Roaming The English Countryside

Lacock, Cotswolds

Honestly, I barely scratched the surface on my trip to the English Countryside and have since added many more towns and villages to my bucket list. I managed to visit Bath, The Cotswolds, and Stonehenge this time around and came away truly touched by the deep history, tranquility, whimsy, and beauty of the countryside I was lucky to see. It was like being in the movies!

The village of Lacock in The Cotswolds couldn’t be any more quaint and picturesque. They filmed parts of Harry Potter here as well as other films and TV shows.
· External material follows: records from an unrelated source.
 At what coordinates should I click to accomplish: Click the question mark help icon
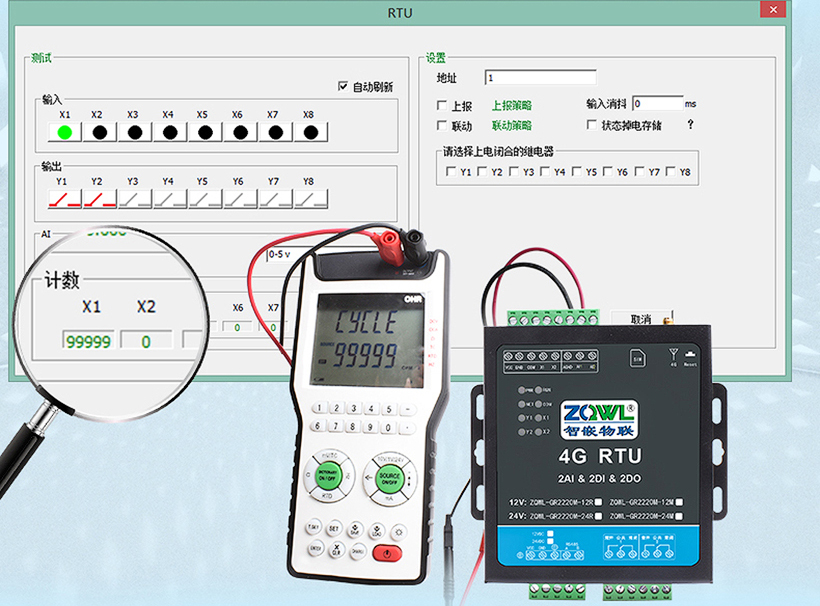pos(689,125)
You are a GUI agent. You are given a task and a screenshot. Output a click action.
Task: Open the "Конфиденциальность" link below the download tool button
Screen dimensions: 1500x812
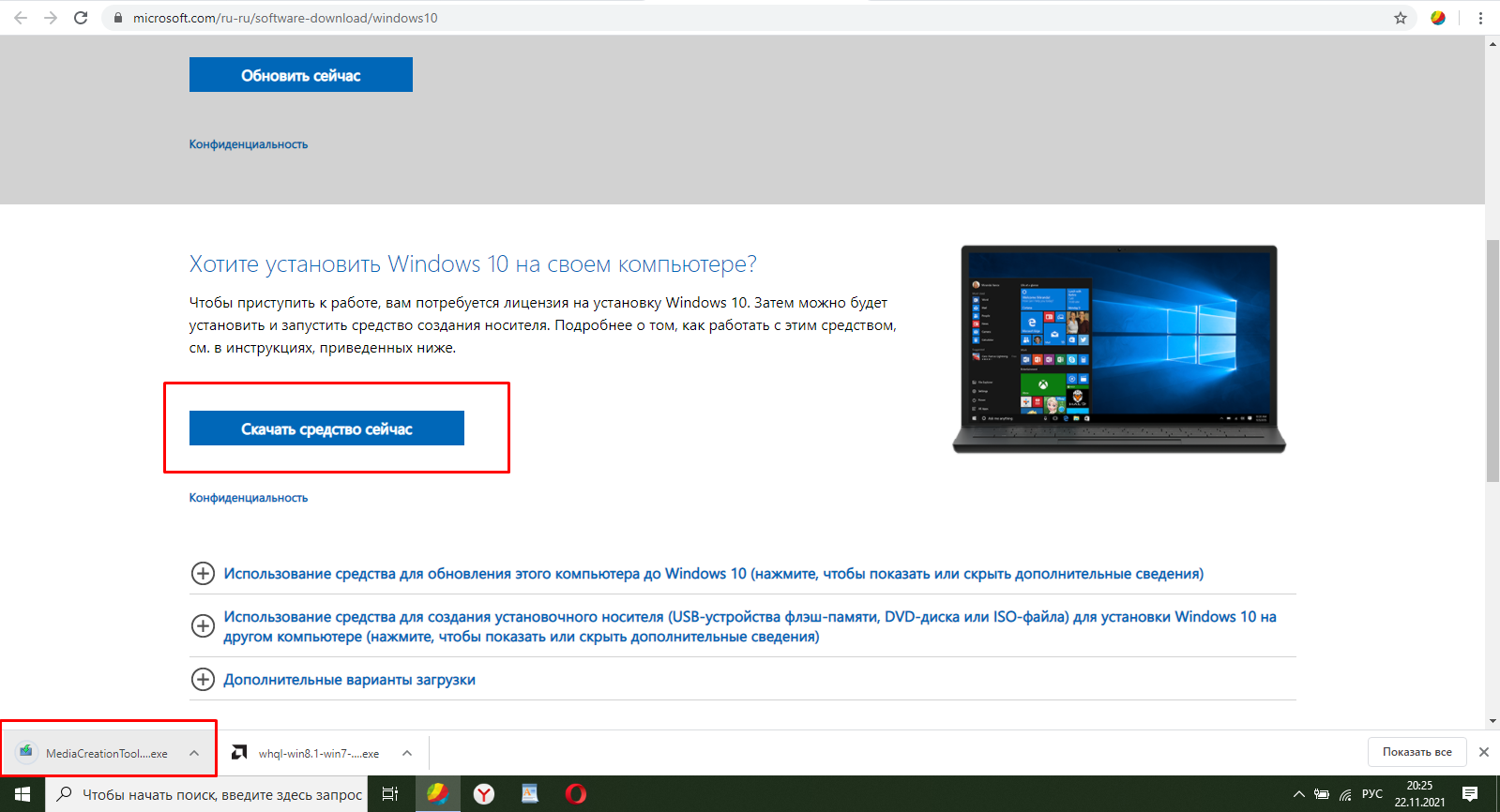point(249,498)
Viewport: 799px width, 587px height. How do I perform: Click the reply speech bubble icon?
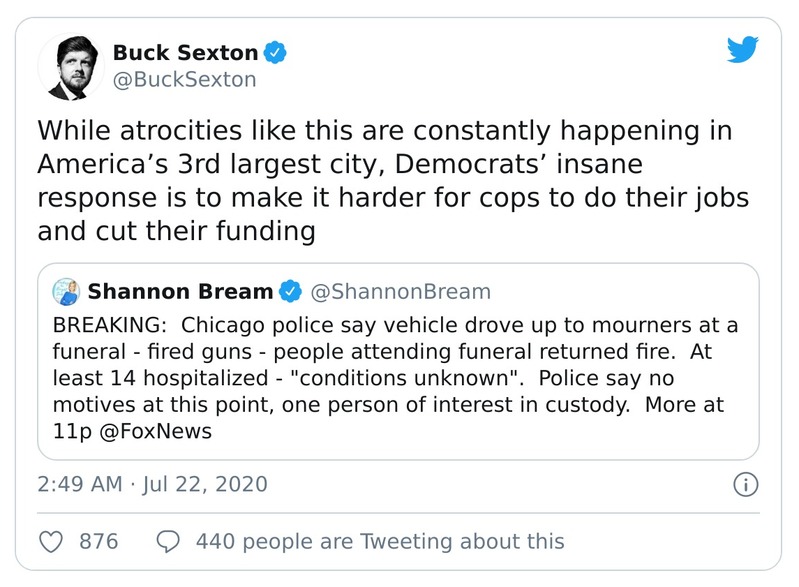(169, 542)
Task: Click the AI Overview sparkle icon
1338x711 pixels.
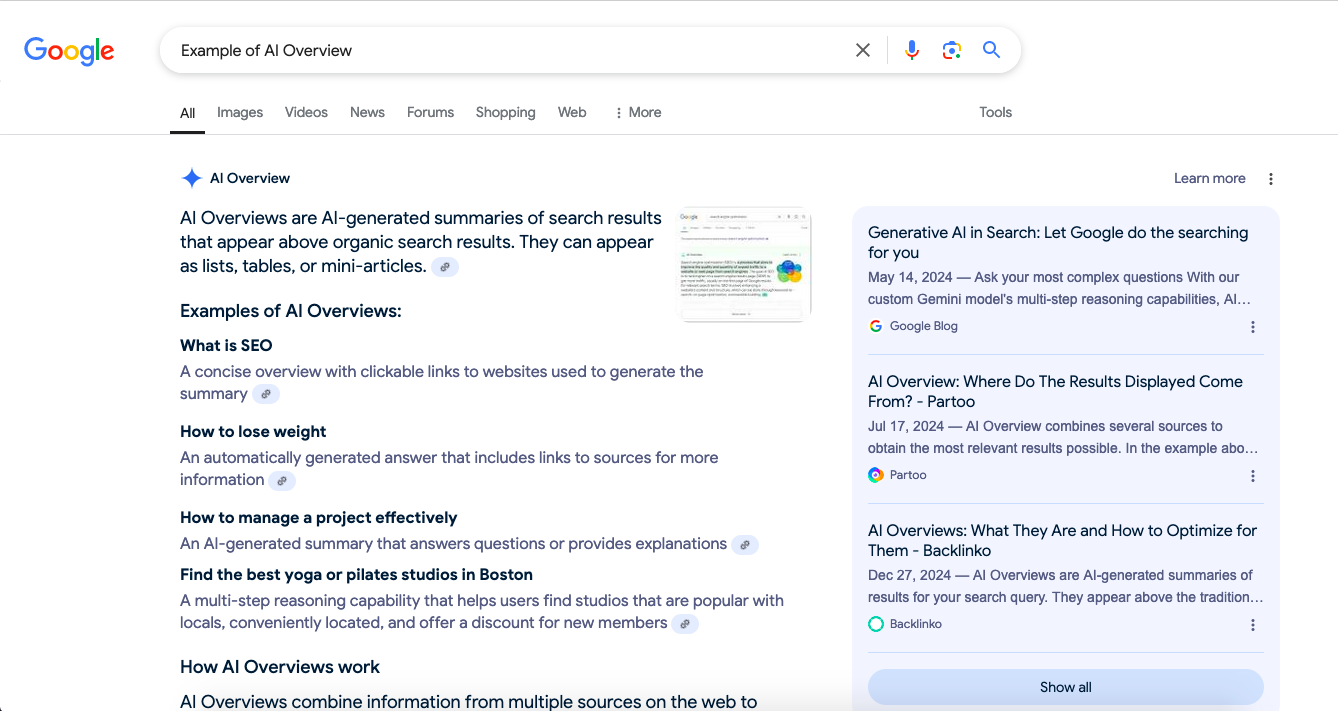Action: click(190, 177)
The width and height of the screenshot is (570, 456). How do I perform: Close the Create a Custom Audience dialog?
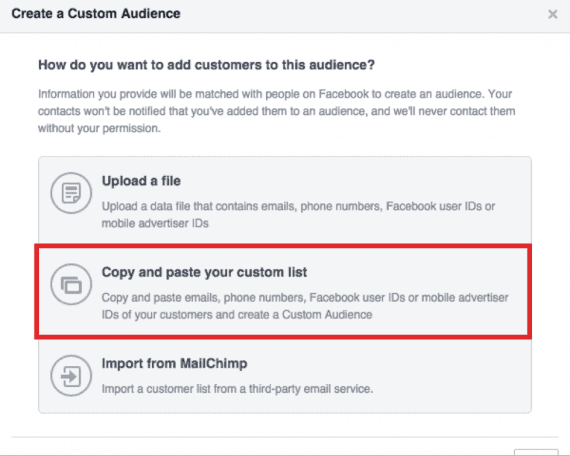coord(553,14)
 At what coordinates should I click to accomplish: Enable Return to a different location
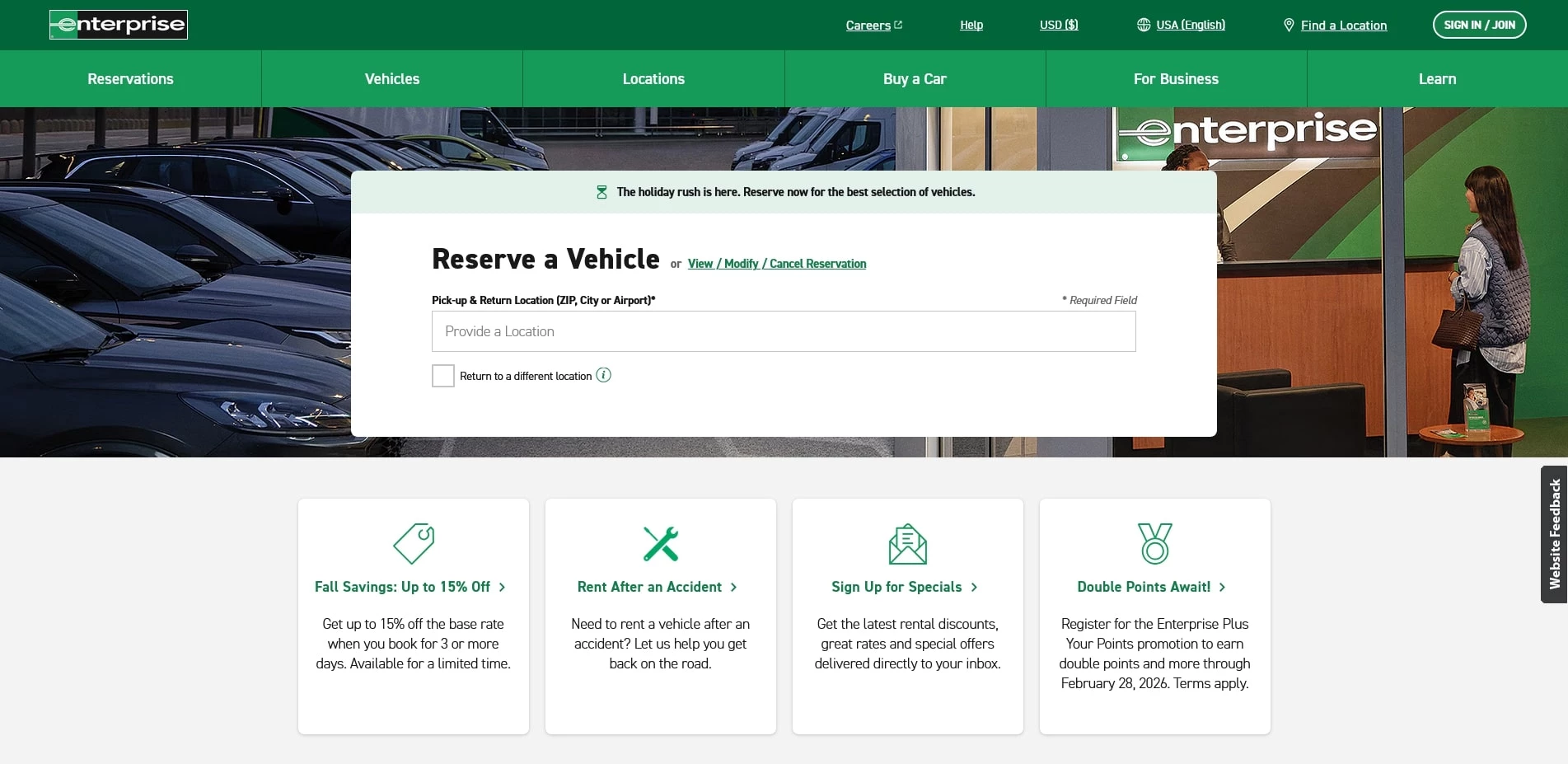tap(442, 375)
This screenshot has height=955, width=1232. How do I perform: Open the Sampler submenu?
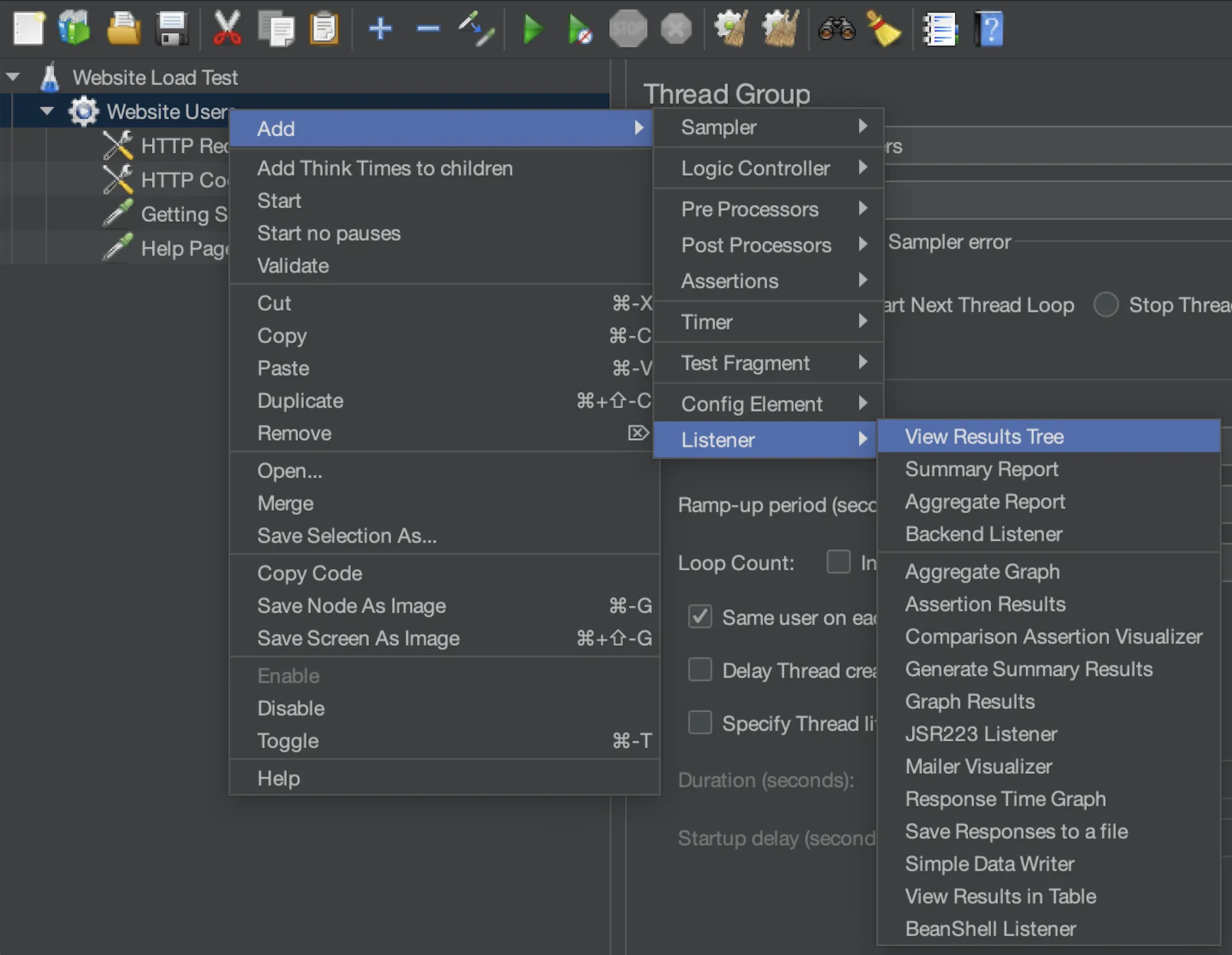719,127
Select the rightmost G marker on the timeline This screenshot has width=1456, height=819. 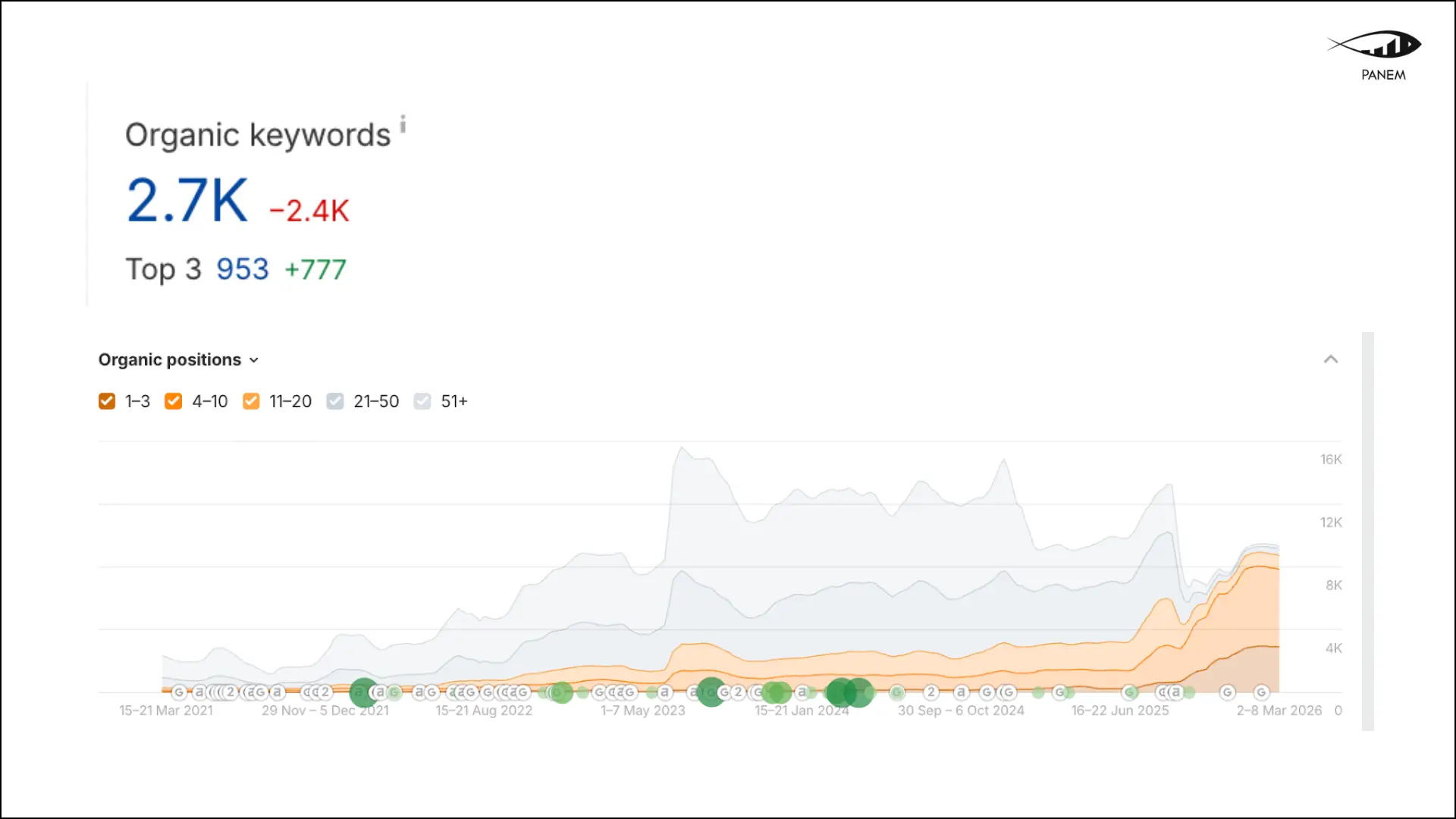[x=1261, y=692]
This house in Lacock was used at the exterior of Harry Potter’s house in the film. The owners must be very gracious people to put up with all the picture taking.
Stonehenge. A magical place indeed especially at sunset.
No filter. The sky was amazing on the evening I was there.
Thrifted jacket, Joe’s skinny jeans, and Vans.

I bought this jacket at a thrift store just before I left for my trip and sewed an old army patch of my Dad’s on the sleeve just to personalize it a bit. I love the way it turned out.

I came home with about 50 pictures just like this. You really cannot stop taking it in.
Bath, England
Sally Lunn House, Bath

This was my favorite attraction in Bath. Made famous for her buns, Sally Lunn operated this inn in 1680. It also happens to be the oldest house in Bath, built in 1482. I was entranced in here. That says a lot about my obsession with all things bread.

Sally Lunn baking her buns.
I bought one, and I agree it would be best toasted. I didn’t have access to a toaster and ate it anyway.
Also, a fudge factory nearby.
Vintage Tupac jacket.

I popped into a small vintage clothing shop and should have bought this Tupac jean jacket. I was saving my shopping budget for London so I passed but some lucky person scored.

Roman Baths, Bath
The Roman Baths

I’ll admit that I didn’t do much research in advance of arriving in Bath. That’s not like me. I didn’t know what to expect when I arrived at the Roman Baths. Construction began in 70AD and was used for centuries for public bathing.

Sadly, the water is polluted and thought to harbor infectious diseases. There are signs posted not to touch the water yet while I was there, I witnessed two people sticking their hand in the water. Oh, humans. That being said, we owe a debt of gratitude to those who have gone before us that have dedicated the resources necessary to preserve and protect historical sites. I’m reminded of this every time I travel.